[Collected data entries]
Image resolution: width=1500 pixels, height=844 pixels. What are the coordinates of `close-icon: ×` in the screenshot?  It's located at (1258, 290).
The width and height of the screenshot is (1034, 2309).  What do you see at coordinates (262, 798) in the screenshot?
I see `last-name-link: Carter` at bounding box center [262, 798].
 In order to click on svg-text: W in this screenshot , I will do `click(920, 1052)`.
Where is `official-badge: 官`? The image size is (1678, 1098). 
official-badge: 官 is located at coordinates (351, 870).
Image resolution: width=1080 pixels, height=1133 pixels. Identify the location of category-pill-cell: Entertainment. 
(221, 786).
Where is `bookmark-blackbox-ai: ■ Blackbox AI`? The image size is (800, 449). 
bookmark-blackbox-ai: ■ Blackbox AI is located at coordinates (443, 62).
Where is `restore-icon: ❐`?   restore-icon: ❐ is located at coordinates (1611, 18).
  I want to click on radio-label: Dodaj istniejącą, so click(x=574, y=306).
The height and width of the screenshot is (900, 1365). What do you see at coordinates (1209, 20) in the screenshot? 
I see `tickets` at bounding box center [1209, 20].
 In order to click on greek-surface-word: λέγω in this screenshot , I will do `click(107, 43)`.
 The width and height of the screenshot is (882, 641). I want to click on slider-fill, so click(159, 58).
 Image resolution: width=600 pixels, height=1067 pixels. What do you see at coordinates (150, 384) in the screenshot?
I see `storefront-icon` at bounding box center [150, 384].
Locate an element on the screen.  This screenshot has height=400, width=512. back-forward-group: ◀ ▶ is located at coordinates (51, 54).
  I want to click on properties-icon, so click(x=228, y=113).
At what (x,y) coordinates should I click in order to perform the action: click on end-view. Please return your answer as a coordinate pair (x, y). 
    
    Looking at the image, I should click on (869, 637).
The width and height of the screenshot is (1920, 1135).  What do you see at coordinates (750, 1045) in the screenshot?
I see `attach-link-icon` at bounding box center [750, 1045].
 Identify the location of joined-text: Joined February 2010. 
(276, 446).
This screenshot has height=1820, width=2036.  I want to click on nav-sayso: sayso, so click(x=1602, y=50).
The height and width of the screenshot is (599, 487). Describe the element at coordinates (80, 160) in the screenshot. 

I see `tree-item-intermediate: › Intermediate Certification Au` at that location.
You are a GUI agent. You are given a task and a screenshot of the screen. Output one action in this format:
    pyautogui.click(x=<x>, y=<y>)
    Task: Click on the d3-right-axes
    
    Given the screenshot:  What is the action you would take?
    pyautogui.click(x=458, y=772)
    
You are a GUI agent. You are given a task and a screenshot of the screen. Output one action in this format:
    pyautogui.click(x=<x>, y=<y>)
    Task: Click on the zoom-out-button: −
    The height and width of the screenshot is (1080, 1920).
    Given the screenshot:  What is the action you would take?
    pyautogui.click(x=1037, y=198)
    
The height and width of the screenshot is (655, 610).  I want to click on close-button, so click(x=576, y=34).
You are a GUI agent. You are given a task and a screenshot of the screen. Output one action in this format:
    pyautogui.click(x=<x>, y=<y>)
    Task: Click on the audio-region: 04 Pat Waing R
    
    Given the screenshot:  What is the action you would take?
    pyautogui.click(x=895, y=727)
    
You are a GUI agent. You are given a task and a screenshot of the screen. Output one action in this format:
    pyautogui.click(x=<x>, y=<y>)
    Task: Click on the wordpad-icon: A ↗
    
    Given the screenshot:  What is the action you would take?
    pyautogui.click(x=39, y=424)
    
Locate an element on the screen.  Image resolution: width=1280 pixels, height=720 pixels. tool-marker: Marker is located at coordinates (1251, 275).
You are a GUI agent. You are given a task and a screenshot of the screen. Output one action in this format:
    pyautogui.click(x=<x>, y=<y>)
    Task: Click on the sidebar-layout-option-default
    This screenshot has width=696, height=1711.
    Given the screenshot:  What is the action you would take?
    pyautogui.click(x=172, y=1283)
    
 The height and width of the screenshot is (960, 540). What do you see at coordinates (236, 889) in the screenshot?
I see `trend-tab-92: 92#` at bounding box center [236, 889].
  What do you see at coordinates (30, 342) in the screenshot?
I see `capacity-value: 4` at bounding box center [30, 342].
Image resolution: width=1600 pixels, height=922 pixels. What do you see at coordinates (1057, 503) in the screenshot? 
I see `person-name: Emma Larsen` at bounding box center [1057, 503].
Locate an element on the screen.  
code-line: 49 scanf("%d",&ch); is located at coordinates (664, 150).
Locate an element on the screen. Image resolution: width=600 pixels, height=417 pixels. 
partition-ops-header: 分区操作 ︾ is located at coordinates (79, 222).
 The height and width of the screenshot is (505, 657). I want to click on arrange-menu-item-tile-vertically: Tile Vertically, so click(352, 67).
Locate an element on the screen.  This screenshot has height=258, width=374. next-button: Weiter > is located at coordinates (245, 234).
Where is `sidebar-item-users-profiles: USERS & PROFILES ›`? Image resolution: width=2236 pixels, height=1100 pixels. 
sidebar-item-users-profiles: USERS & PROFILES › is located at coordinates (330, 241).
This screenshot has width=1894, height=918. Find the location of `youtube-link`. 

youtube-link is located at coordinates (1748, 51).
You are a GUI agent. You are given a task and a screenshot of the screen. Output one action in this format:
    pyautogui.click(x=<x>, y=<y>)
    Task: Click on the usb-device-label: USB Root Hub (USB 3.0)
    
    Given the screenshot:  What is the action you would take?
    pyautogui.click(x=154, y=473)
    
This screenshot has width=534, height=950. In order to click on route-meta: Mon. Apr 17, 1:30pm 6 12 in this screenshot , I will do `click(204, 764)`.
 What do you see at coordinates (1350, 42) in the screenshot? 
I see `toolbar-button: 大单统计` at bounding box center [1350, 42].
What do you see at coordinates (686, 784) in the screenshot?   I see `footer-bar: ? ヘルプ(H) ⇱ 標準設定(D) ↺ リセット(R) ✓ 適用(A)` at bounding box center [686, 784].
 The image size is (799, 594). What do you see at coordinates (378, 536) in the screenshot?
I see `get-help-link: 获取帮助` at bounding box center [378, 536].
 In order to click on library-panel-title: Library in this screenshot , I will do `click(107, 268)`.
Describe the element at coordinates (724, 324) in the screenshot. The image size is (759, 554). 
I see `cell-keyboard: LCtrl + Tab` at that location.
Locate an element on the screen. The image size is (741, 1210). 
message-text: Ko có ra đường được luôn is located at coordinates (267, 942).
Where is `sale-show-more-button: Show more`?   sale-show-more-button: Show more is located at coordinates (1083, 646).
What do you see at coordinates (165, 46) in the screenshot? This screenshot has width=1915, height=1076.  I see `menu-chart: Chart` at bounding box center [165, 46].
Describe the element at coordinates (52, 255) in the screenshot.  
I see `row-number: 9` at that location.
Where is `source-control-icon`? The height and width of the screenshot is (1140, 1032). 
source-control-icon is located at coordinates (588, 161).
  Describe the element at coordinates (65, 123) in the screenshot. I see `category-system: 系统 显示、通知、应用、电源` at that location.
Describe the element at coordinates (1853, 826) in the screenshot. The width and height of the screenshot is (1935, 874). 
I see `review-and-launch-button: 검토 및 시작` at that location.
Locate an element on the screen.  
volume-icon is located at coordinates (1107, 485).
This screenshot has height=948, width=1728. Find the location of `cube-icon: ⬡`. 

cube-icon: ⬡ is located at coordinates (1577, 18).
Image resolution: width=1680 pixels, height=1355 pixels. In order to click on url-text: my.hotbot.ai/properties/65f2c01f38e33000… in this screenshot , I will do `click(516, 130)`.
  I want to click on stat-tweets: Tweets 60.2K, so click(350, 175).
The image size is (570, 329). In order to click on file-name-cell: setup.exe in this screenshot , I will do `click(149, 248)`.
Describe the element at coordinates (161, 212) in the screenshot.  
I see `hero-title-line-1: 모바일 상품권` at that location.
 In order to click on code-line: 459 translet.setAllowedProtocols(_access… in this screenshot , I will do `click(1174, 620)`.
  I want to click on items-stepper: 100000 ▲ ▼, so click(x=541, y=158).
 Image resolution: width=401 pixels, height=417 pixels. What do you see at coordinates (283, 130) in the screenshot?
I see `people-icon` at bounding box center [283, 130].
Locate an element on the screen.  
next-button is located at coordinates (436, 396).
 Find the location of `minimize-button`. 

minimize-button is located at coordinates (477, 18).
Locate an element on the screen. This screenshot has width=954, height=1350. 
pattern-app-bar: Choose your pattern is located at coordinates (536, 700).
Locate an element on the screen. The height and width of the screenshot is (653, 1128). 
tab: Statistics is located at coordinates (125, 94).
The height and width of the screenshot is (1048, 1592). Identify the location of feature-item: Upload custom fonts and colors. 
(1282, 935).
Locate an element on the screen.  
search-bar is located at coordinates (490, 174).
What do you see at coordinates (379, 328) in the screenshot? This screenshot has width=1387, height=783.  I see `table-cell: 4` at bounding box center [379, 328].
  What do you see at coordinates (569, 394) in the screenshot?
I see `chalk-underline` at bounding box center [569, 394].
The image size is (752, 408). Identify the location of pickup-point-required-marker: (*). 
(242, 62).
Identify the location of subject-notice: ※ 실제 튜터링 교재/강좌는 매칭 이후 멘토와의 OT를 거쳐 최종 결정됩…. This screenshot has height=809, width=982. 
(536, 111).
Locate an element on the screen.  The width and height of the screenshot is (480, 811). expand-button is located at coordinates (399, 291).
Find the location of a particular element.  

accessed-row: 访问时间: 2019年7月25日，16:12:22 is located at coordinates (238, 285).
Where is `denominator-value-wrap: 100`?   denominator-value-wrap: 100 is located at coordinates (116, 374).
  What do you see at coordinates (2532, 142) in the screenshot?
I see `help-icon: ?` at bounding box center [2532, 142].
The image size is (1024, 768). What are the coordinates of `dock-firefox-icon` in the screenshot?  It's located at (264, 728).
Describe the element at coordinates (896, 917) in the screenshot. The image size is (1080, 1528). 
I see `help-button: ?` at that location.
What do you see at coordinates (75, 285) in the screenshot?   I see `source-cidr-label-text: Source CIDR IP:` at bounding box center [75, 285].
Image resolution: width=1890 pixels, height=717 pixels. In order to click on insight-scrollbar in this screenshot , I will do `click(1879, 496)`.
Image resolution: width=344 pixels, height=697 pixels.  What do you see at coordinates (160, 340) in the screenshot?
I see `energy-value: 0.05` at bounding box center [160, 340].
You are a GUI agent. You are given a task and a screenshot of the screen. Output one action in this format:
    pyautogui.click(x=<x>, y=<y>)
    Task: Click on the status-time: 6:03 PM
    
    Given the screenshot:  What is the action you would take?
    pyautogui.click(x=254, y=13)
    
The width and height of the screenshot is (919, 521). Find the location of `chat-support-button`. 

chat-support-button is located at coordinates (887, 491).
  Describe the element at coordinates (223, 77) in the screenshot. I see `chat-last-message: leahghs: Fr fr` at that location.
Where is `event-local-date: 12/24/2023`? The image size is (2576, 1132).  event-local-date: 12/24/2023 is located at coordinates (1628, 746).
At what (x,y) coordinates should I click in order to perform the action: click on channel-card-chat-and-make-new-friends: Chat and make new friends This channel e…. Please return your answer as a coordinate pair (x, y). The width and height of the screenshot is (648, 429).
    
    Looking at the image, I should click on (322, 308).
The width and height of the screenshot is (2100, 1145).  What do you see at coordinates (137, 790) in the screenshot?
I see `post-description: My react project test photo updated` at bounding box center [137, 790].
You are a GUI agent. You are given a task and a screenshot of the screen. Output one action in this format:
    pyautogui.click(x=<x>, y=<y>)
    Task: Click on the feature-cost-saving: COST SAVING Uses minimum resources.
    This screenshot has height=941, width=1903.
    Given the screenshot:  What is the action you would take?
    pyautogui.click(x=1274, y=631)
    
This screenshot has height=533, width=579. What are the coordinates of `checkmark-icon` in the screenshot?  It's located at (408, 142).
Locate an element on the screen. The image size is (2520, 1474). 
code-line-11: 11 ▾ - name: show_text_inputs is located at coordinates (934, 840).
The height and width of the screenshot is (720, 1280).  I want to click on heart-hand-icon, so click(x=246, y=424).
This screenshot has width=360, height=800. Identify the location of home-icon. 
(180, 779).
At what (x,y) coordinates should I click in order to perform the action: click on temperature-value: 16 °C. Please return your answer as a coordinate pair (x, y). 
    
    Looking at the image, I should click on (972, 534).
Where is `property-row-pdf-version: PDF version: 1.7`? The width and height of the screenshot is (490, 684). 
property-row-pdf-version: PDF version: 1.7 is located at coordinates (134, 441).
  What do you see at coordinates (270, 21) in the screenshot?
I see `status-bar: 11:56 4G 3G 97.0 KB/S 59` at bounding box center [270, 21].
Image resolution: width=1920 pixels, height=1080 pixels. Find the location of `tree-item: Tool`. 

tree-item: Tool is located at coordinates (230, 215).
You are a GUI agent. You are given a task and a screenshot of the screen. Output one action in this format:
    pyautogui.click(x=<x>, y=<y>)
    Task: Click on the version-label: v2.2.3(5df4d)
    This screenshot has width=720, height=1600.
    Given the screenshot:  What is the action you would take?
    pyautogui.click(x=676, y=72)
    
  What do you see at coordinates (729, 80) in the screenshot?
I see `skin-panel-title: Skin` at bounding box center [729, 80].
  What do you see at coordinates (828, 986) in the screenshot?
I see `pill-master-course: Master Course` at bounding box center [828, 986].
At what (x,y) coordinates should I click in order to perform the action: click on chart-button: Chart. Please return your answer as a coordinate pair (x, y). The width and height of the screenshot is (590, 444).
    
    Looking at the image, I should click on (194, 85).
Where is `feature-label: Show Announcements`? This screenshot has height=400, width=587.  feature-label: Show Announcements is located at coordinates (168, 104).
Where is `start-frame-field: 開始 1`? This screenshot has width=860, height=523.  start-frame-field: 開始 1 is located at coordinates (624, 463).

What to do: Give back, unchanged, the lines of the listing that run from its start through the line containing "In order to click on svg-text: W", with both ends included.

Answer to this exercise:
Image resolution: width=1500 pixels, height=844 pixels. What are the coordinates of `close-icon: ×` in the screenshot?  It's located at (1258, 290).
The width and height of the screenshot is (1034, 2309).  What do you see at coordinates (262, 798) in the screenshot?
I see `last-name-link: Carter` at bounding box center [262, 798].
 In order to click on svg-text: W in this screenshot , I will do `click(920, 1052)`.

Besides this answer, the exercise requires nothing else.